3. A limit switch comprising:
a rotational operation section having a rotary shaft and an actuator for turning said rotary shaft, said rotational operation section comprising a cam, said cam having at least one protrusion on an outer cylindrical surface thereof and mounted fixedly on said rotary shaft;
a switch section associated with said rotational operation section;
a one-piece housing comprising a tubular switch housing having two ends and a head housing, said switch housing and said head housing formed integrally together, wherein said head housing merges with a first end of said switch housing, said head housing sealingly encloses said rotational operation section such that one end of said rotary shaft projects outside said head housing, said switch housing substantially enclosing said switch section, and said switch section includes a pressure member provided within said switch housing for detecting said protrusion to provide a detection signal and a microswitch having said pressure member thereon said microswitch is accommodated within said switch housing such that said pressure member is located at said one end of said switch housing, said switch section further includes a pivotable arm having a semi-cylindrical projection following an outer surface of said cam so that said cam operates said pressure member through said pivotable arm in conjunction with the rotation of said rotary shaft; and
a cover sealingly secured to a second end of said switch housing,
said limit switch being formed by a process comprising:
(a) forming said housing having a lower opening;
(b) inserting components of said switch section and components of said rotational operation section into said housing through said lower opening in said housing; and
(c) sealing said lower opening in said housing with said cover.

:: Records ::

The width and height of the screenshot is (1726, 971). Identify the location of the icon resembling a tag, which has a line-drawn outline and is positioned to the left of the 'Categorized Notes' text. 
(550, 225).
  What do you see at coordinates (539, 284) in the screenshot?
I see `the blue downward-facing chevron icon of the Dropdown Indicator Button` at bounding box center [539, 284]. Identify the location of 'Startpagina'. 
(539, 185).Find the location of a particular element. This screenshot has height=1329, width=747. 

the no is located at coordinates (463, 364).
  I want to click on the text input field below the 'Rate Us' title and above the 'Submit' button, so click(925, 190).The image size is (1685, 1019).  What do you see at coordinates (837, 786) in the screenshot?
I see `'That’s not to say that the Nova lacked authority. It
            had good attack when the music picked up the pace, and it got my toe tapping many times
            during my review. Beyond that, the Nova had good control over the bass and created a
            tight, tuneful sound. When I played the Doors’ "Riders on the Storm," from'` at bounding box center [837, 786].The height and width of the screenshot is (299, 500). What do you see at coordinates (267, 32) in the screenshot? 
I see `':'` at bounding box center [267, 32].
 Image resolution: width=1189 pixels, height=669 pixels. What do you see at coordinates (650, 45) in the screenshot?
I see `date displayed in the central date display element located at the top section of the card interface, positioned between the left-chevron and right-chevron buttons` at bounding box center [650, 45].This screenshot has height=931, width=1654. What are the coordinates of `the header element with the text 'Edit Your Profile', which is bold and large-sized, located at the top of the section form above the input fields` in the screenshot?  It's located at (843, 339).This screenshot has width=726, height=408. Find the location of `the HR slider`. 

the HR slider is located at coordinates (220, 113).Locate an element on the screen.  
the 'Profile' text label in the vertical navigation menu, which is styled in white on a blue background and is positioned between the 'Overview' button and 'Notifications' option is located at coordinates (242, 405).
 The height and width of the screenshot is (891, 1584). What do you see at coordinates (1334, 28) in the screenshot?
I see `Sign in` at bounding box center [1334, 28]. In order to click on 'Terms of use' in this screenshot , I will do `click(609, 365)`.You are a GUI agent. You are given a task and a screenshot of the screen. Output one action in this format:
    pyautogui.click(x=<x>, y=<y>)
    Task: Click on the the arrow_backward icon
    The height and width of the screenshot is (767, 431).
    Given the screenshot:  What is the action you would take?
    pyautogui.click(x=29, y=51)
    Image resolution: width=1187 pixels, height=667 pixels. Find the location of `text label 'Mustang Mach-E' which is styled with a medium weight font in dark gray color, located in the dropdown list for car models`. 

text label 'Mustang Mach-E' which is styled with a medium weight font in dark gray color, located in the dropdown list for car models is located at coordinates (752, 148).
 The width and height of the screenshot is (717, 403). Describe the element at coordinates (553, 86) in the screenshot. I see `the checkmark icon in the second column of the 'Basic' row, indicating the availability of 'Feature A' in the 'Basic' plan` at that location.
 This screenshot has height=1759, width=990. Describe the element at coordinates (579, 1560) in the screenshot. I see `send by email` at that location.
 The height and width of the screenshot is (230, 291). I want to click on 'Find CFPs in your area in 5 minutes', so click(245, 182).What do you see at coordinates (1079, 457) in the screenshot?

:: Your goal ::
Write out the entire limit switch claim word for word, from its opening number to the final step about sealing the lower opening.

:: Task response ::
3. A limit switch comprising:
a rotational operation section having a rotary shaft and an actuator for turning said rotary shaft, said rotational operation section comprising a cam, said cam having at least one protrusion on an outer cylindrical surface thereof and mounted fixedly on said rotary shaft;
a switch section associated with said rotational operation section;
a one-piece housing comprising a tubular switch housing having two ends and a head housing, said switch housing and said head housing formed integrally together, wherein said head housing merges with a first end of said switch housing, said head housing sealingly encloses said rotational operation section such that one end of said rotary shaft projects outside said head housing, said switch housing substantially enclosing said switch section, and said switch section includes a pressure member provided within said switch housing for detecting said protrusion to provide a detection signal and a microswitch having said pressure member thereon said microswitch is accommodated within said switch housing such that said pressure member is located at said one end of said switch housing, said switch section further includes a pivotable arm having a semi-cylindrical projection following an outer surface of said cam so that said cam operates said pressure member through said pivotable arm in conjunction with the rotation of said rotary shaft; and
a cover sealingly secured to a second end of said switch housing,
said limit switch being formed by a process comprising:
(a) forming said housing having a lower opening;
(b) inserting components of said switch section and components of said rotational operation section into said housing through said lower opening in said housing; and
(c) sealing said lower opening in said housing with said cover.